Frequently Asked Questions

What does yum-complete-transaction do?

It finishes a YUM/RPM transaction that was interrupted, completing the install, upgrade, or erase steps RPM had already started. It reads the saved transaction files in /var/lib/yum and reconciles the package state so YUM is usable again. Run it before anything else and do not reboot immediately afterward.

Why does my server kernel panic after a failed yum update?

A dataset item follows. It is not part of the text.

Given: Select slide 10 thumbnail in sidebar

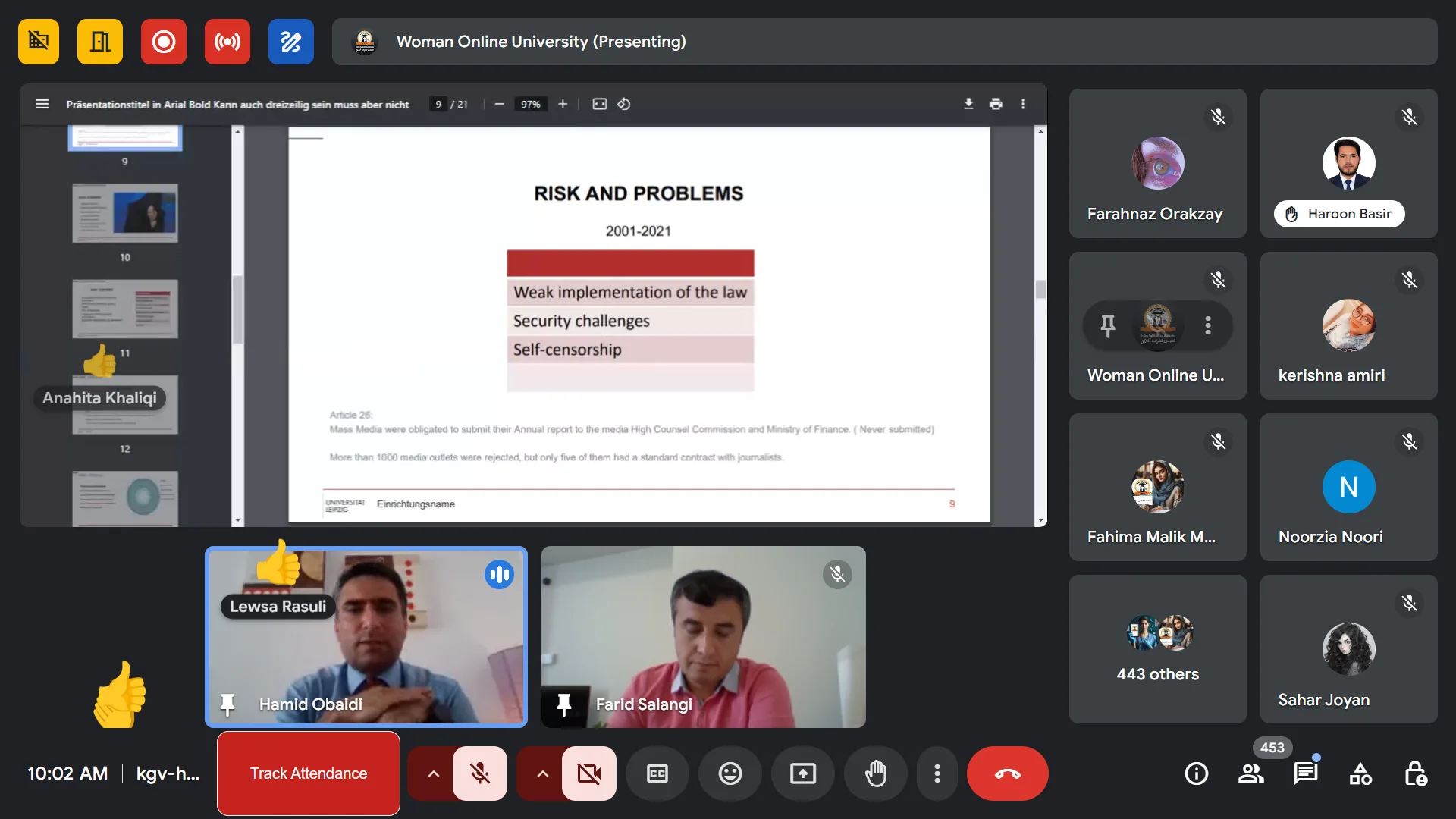Looking at the screenshot, I should 125,213.
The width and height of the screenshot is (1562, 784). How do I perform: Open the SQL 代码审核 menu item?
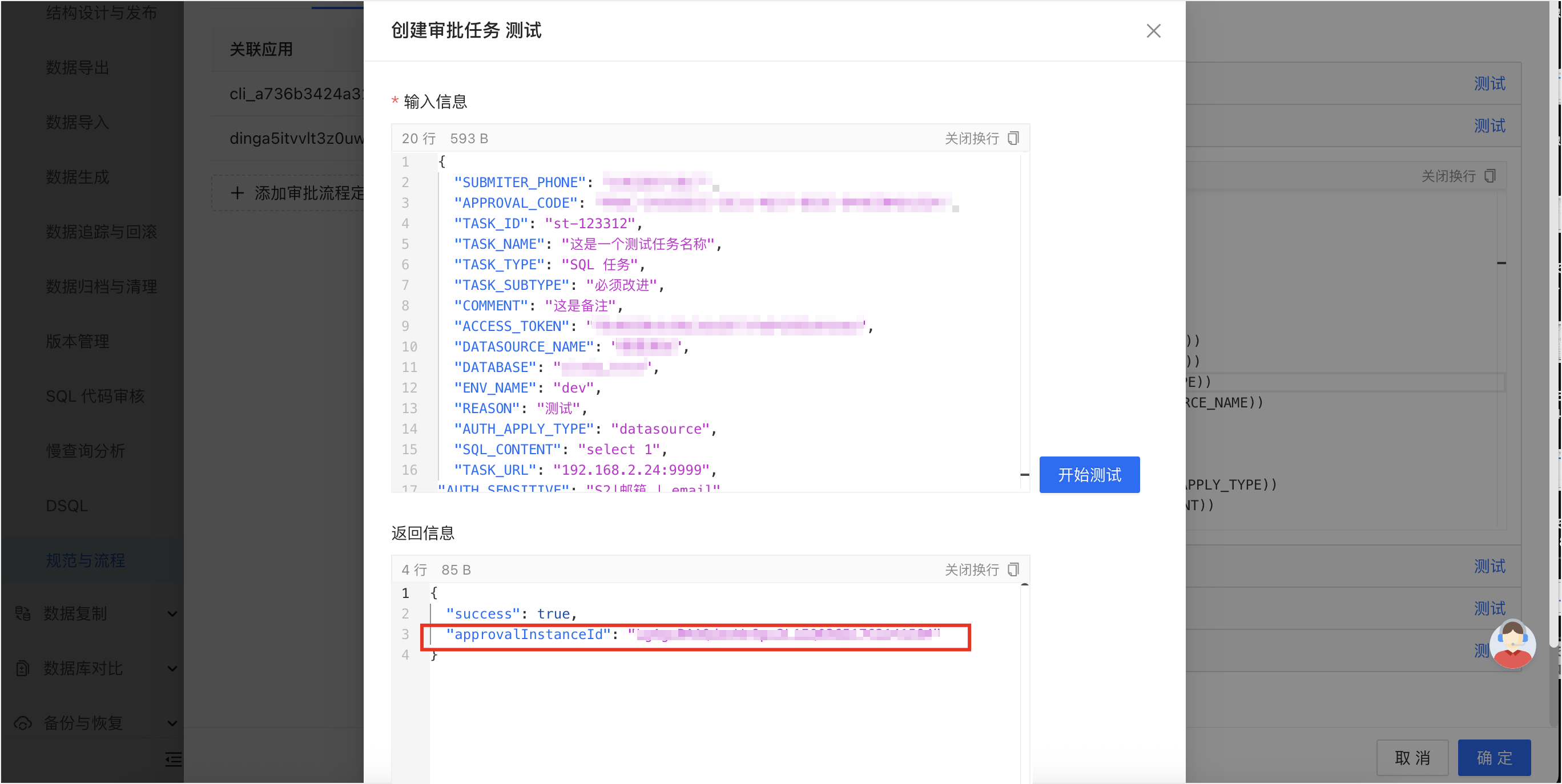[x=95, y=396]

Because the new kernel package was only partially installed — its initramfs or modules were never fully written before the update stopped. The boot loader still points at that broken kernel, so booting it panics. Clean up the duplicate kernel and roll back to the previous version before you reboot.

How do I undo a yum update?

Use yum history to find the transaction ID, then yum history undo <ID> to reverse it. Undo multiple transactions newest-first. On RHEL 8 and later the command is dnf history undo <ID>, or dnf history rollback <ID> to return the system to the exact state after a chosen transaction.

Is it safe to run rpm --rebuilddb on a production server?

Yes — it only rebuilds the RPM database index files and does not change installed packages. It is a standard step for fixing database corruption. To be safe, back up /var/lib/rpm first (for example cp -a /var/lib/rpm /var/lib/rpm.bak) so you can restore the original DB if anything goes wrong.